▶ 設問 A:
次の(i)〜(iii)は読解文の内容と一致していますか?それぞれ「はい」か「いいえ」で答え、決め手となる読解文の語句をそのまま引用してください。
(i) 小電力基地局200は、マクロ基地局100に対する周辺基地局である。
(ii) 小電力基地局200は、マクロセルの通信サービスエリアを提供する。
(iii) 移動局が小電力基地局200から受ける受信電力p2は、マクロ基地局100から受ける受信電力p1より大きい。

(第1の実施形態)
次に、第1の実施形態に係る通信システムを用いるマクロ基地局100及びそれを備える通信システムを説明する。図1は、第1の実施形態に係る通信システムの構成を示す概略図である。
通信システムは、図1に示すように、マクロ基地局100、小電力基地局200及び移動局300、400で構成されている。説明のため小電力基地局と移動局の数を簡略したが、小電力基地局と移動局は、それぞれ複数存在する。なお、小電力基地局200は、マクロ基地局100に対する周辺基地局である。
セル100a、200aは、1つの基地局が提供する通信サービスエリアを示す。複数のセルによって地表面を効率的にカバーできるように基地局は配置される。マクロ基地局100は、セル100a(マクロセル)の通信サービスエリアを提供し、小電力基地局200は、セル200a(ピコセル)の通信サービスエリアを提供する。セルの半径の大きさは、無線通信接続が可能な距離を表わしている。つまり、マクロ基地局100は、小電力基地局200より大きな電力で送信していることを示している。
移動局300、400は、マクロ基地局100からの受信電力p1と、小電力基地局200からの受信電力p2とをそれぞれ受信している。尚、p1>p2とする。

▶ データセット記録:
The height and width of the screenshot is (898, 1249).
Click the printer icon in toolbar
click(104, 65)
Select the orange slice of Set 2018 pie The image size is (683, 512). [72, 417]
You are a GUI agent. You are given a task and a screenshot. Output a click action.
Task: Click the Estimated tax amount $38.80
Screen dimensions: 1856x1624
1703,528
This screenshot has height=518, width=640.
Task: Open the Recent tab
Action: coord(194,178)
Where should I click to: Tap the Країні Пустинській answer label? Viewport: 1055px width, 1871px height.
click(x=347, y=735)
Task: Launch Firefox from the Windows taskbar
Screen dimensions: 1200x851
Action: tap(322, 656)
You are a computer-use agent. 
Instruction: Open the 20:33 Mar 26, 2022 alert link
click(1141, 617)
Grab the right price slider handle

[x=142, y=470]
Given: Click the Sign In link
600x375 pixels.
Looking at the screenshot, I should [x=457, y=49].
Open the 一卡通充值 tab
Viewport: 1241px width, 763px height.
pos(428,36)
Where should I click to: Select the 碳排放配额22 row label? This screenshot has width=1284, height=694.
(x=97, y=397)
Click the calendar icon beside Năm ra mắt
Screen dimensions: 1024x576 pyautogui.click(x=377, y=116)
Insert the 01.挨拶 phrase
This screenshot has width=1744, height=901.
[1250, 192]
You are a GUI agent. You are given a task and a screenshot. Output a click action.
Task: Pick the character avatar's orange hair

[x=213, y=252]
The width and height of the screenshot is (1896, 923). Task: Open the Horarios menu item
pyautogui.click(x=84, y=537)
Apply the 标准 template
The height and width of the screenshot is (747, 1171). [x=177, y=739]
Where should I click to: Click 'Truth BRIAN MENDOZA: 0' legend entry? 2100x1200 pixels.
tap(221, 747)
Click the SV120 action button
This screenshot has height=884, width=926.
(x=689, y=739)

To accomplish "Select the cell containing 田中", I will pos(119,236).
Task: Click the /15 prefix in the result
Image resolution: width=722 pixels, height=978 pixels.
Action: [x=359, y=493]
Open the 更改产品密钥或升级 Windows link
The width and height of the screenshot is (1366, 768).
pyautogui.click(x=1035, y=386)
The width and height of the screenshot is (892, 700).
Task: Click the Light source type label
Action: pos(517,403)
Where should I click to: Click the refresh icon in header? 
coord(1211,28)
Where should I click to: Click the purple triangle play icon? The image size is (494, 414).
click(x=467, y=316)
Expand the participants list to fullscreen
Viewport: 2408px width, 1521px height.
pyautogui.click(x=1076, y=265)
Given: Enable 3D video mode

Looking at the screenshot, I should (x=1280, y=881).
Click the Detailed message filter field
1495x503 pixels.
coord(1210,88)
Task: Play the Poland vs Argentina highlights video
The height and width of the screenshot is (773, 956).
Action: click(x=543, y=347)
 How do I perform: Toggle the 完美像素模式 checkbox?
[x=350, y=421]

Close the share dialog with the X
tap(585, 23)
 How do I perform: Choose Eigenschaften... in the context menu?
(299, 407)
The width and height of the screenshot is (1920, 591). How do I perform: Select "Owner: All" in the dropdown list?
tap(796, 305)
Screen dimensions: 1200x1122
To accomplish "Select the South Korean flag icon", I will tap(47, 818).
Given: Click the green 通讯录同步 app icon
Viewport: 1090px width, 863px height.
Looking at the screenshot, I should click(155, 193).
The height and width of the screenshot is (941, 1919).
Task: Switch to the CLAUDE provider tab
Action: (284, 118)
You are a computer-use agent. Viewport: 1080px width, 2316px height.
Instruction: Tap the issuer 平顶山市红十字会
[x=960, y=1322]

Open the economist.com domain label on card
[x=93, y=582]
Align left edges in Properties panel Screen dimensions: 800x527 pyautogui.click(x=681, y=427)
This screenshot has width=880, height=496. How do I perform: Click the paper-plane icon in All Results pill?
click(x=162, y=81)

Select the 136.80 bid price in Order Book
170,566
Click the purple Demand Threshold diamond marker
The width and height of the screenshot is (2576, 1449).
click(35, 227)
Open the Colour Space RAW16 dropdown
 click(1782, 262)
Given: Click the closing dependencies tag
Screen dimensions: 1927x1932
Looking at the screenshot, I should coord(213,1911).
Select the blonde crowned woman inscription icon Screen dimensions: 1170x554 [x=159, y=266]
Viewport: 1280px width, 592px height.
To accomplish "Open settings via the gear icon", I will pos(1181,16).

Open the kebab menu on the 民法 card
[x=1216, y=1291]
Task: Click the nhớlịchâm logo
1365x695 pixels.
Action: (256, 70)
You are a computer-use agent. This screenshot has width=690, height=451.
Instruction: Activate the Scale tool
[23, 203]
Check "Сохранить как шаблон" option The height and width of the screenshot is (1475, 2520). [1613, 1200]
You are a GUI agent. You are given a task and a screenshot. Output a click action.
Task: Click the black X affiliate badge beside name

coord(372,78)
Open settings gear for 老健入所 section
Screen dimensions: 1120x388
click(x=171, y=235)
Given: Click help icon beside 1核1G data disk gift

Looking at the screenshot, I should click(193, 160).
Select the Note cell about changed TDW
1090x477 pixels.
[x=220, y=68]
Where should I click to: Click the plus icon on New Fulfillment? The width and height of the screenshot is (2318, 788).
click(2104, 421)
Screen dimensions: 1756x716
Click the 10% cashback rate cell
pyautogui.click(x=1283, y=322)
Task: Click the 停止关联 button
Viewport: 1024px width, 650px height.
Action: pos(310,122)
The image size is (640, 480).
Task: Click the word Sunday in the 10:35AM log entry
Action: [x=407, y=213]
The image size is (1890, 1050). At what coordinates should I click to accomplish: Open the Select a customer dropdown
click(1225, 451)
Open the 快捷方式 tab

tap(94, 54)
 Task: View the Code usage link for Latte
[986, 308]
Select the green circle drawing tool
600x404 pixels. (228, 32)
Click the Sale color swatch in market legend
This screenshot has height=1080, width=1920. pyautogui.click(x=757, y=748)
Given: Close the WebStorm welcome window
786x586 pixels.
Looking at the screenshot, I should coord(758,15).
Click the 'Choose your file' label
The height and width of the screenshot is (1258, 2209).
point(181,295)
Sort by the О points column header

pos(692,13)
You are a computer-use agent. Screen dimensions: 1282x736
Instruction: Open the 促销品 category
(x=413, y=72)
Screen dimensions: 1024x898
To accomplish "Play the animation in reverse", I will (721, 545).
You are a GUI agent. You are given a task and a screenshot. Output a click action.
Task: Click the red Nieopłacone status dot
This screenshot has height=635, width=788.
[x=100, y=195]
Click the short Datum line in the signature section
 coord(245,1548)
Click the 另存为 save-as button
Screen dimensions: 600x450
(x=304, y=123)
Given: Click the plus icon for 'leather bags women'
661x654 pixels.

▶ 設問 B: 一覧の中で、「Click the purple Demand」を含む行から始まり「click(1782, 262)」を含む行で終わる部分を、両端の行も含めてそのまま出力してください。

▶ 正解 A:
(i) はい:「小電力基地局200は、マクロ基地局100に対する周辺基地局である」
(ii) いいえ:「小電力基地局200は、セル200a(ピコセル)の通信サービスエリアを提供する」
(iii) いいえ:「p1>p2とする」

▶ 正解 B:
Click the purple Demand Threshold diamond marker
The width and height of the screenshot is (2576, 1449).
click(35, 227)
Open the Colour Space RAW16 dropdown
 click(1782, 262)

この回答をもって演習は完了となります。